Don’t know if you can read this or not – been so long writing it. Please excuse the mistakes, Remember I am 91 years old – getting pretty old—I am feeling better. I think I will close now and rest. Love to you and your dear wife. How I would love to meet you both once again. I never forget folks. Write me once in a while, always love to hear from you both. So sorry I could not be with your dear mother on her 100 birthday. That’s a long time to live. I write her as often as I can and I am going to try to get up to Grangeville this summer and see her once more, once again. Thanks for the picture of your dear mother. Love and Kisses to you and your dear wife and write me once in awhile.

Your Loving Cousin,

Lillian M. Gramps


2nd letter from Lillian Brown Gramps to Norman B. Adkison – Spokane, Washington, March 4, 1958

Dear Cousin Norman;

Received your nice letter asking me about how many people were at Slate Creek. There was Mr. and Mrs. Wood, Mr. and Mrs. Cone and two boys. They were about half grown – I think they were good size boys, Mr. and Mrs. Rhett – two girls, one about 15 and one about 10, my age at the time, and then Mr. Woods son lived there. He was married and had about 5 all very young kids – cannot tell their ages as I was too young. That was all the people at Slate Creek at the time, until the 40 men came from Florence, they were on the watch all the time. The fort on the hill was small – all the men could not get in, so they would take turns, a few at a time, and the other ones watched outside. Women and children stayed at night – some in the cellar and some stay at house, as Mrs. Cones house was only a few steps from the stone cellar. Would put all the children in the beds in the cellar in case the Indians would come. I heard mother say, nobody slept very much – all were watching at the time and the fort on the hill was very small.

Mr.

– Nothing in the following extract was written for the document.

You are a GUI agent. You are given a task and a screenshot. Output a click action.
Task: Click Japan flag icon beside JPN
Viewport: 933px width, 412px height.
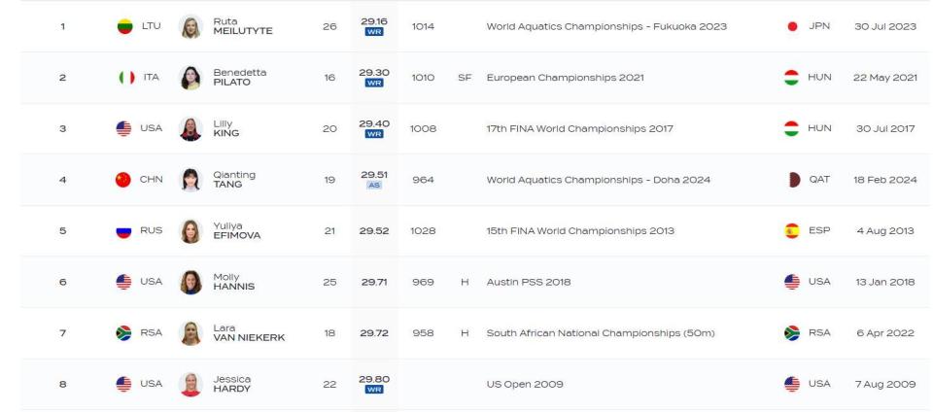[792, 26]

Rhetts girls names were, one Josephine and the oldest Jane. After a few days in the cellar Mrs. Elfers came with her 5 children as the Indians had killed her husband and two hired man. I didn’t know them any too well but I remember she had a baby in her arms – Kittie, and she lived to be 85 years old – only died a short time ago. You see I lived on a big ranch just below Grangeville, so I did not hear or see very much about them. So that I know they were very fine people and they ran a stopping place for people to sleep and eat. Ben so long, I nearly forgot them.

Mother and my step-father only were there 3 weeks – then we got on our horses and rode home. Mother said she wanted to know if her children were all right. The rode the first day to Florence, a mining camp – stayed all night. The next morning went on to Mount Idaho – Uncle Loyal’s place. All the people from the farms were there. Sister Lou and my two brothers were there – sister was 16, Sidney about 15, and Horace 12. We stayed in Mount Idaho 3 weeks – then we went back home, as Gen. Howard ran out of eats. We slept for 6 weeks up in the pasture we had for horses as mother used to have a squaw work for her and she was with us, that the Indians came early in the morning or late at night. Well we never saw any Indians. Now – dear Norman I think that about all I can tell you and I like to know you like my scribbling- don’t know whether you can read it or not. We were guarded all the time – Gen Howard put men on—

Letter from Daisy Brown Smith, Daughter of L.P. Brown – July 31, 1957

Dear Norman;

Rec’d your letter some time ago. I agree with you, I never heard of Joseph praised by old timers as a great leader, only by the younger generation, most of them easterners. Glad you mentioned Maggie Manuel. Mrs. Manuel’s father, Geo. Popham found bones in the burned house, also earrings which the girls said she wore, the bones he brot to Mt. Idaho Cemetery. Julia the oldest girl was attending school here at the time. She married Rev. Wm. Knox.